KAMPAR (RIAUPOS.CO) - Penyelamatan lingkungan terutama kawasan hutan dengan mengajak masyarakat harus menggunakan trik tersendiri, karena hingga saat ini kepedulian masyarakat untuk menyelamatkan hutan dan lingkungannya masih minim. Sementara penyelamatan lingkungan tidak hanya bisa dilakukan satu pihak saja namun harus melibatkan masyarakat.
‘’Untuk itu perlu dilakukan upaya upaya lain bagaimana bisa memancing keinginan masyarakat sama sama menyelamatkan hutan ini, salah satunya pendekatan budaya dan adat,’’ ujar Pengurus Forum DAS (Fordas) Kampar Masriadi kepada Riau Pos Selasa (24/11) dalam acara penanaman 1.000 pohon dalam kegiatan Save Waduk PLTA Koto Panjang.
Pendekatan budaya dan adat ini menurut Ketua Yayasan Pelopor ini akan lebih efektif. Karena bagaimanapun juga karakter masyarakat Kampar dengan kearifan lokal adat istiadat, walaupun sudah mulai terkikis namun itu masih dianut dan diyakini masyrakat.
Ini sudah di buktikannya dengan penyelamatan 185 hektare lahan hutan di rimbo larangan hutan adat.

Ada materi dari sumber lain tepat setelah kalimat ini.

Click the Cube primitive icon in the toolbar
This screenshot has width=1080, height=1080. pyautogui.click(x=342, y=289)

Awalnya menurut Masria mereka kesulitan mencegah pengrusakan terhadap hutan tersebut, namun mereka mendekati ninik mamak dan perangkat adat setempat, akhirnya dengan pendekatan terus menerus akhirnya para ninik mamak ini sepakat untuk menjadikan kawasan tersebut kawasan dalam penjagaan bersama antara masyarakat adat dan masyarakat desa, dan hingga saat ini. Hutan Ghimbo Potai tersebut sudah menjadi hutan serapan air yang menjadi sumber air bersih bagi masyarakat di Kabupaten Kampar.

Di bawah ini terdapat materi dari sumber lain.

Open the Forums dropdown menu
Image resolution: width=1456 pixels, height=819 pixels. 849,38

“Dan saya rasa ini juga bisa diterapkan di kawasan lain di Kampar termasuk hulu waduk PLTA ini karena karakter dan budaya masyarakatnya sama,’’ ujarnya.
Selain masyarakat secara budaya melibatkan anak muda sejak dini bahwa sejak SD akan membuat gerakan penyelamatan lingkungan akan lebih efektif karena jiwa mencintai alam dan lingkungan akan lebih mudah ditanamkan.(rdh/mal)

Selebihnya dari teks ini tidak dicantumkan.